The app is then intelligent enough to transform the two-dimensional front of a house into a three-dimensional virtual building to be placed in the game. Lego tells us it uses Qualcomm's Vuforia mobile vision platform for this process."For most kids, if you simply give them a pile of bricks and tell them to build something, they go blank," says Pedersen. By pairing a game objective with the bricks, it gives them a prompt to actually get something started. "The games are used to facilitate creativity," she says.All the apps are free to download and experience for free so kids (and their parents, of course) can familiarize themselves with the game's mechanics and requirements before committing to it. However, all of these apps do actually require the physical Lego set to progress. You can't build a building in the game without those physical bricks.Additionally, the Lego Fusion games are designed to encourage kids to keep on building beyond the initial steps. With Town Master, you're constantly given missions to appease the townspeople and run the city.




In Battle Towers, you'll have to upgrade your castle with defenses depending on the kinds of enemies the game pits against you. As for the racing game, well, you can't beat your last time or destroy your competition without making your car sleeker and meaner. "It drives kids back and forth from the tablet to brick building," explains Pedersen.Further, since all the creations are stored digitally in the Lego world -- you can save them to the cloud with a Lego ID -- children are able to carry on with the game even after they've put their bricks away for the day.

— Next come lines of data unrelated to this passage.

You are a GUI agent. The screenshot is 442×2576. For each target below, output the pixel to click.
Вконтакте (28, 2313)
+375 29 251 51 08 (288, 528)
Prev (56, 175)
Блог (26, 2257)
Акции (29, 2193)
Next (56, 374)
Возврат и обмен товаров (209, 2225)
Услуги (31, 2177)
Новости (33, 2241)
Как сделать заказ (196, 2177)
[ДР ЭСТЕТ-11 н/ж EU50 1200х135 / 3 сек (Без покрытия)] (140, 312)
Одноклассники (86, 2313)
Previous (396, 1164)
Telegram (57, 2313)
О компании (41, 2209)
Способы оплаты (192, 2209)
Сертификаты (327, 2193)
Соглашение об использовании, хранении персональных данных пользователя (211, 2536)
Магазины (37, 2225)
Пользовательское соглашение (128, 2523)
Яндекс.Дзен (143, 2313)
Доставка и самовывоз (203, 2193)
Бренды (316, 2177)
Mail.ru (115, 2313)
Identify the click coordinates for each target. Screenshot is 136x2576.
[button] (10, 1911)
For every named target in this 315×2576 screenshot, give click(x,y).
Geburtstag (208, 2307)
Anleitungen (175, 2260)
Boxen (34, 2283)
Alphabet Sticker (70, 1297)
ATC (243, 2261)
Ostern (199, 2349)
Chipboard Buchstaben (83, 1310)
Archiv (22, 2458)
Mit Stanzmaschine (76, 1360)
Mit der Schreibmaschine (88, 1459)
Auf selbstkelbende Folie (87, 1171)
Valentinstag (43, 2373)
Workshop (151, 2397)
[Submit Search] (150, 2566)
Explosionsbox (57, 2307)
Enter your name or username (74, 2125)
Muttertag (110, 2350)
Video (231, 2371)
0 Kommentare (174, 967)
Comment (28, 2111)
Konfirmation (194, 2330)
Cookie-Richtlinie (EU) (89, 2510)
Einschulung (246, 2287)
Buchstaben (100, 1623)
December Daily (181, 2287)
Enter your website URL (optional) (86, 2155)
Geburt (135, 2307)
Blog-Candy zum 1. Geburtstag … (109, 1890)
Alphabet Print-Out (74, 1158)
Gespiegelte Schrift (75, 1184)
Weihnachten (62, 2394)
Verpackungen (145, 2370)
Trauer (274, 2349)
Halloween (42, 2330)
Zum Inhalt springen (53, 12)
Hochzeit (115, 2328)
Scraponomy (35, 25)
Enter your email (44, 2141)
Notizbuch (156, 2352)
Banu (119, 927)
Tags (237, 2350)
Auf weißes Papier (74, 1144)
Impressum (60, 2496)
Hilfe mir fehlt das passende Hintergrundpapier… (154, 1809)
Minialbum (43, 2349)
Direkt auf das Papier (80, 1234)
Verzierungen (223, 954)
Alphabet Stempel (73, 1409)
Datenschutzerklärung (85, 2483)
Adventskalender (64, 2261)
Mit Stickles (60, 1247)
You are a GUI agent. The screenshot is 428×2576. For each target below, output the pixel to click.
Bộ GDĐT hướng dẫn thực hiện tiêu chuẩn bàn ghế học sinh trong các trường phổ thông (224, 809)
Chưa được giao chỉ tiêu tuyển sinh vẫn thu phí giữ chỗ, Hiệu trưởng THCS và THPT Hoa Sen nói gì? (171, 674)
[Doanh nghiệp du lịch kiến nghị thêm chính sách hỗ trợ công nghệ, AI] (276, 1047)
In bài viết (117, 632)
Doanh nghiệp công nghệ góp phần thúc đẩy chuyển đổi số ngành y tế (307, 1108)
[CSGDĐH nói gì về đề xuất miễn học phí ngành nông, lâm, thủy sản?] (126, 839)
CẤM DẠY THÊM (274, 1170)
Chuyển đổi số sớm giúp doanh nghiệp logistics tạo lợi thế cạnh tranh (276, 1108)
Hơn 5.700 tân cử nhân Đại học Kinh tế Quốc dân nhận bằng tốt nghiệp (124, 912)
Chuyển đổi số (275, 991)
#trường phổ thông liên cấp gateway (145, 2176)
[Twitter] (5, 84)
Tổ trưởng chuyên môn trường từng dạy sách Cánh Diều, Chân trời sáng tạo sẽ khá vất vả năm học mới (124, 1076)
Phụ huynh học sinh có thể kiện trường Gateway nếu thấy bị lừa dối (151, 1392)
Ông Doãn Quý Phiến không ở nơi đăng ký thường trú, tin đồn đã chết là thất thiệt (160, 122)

If the parents allow it, kids can connect with their friends using their Lego credentials too. They can visit each other's towns, see how the other person's tower looks like and even race those cars against each other. It also presents the opportunity for the child to learn from what their friends have made, and perhaps improve upon their creations.Each of the Lego Fusion sets cost $34.99 and will be available at Toys R Us, Lego stores and Legoland locations in the US and online.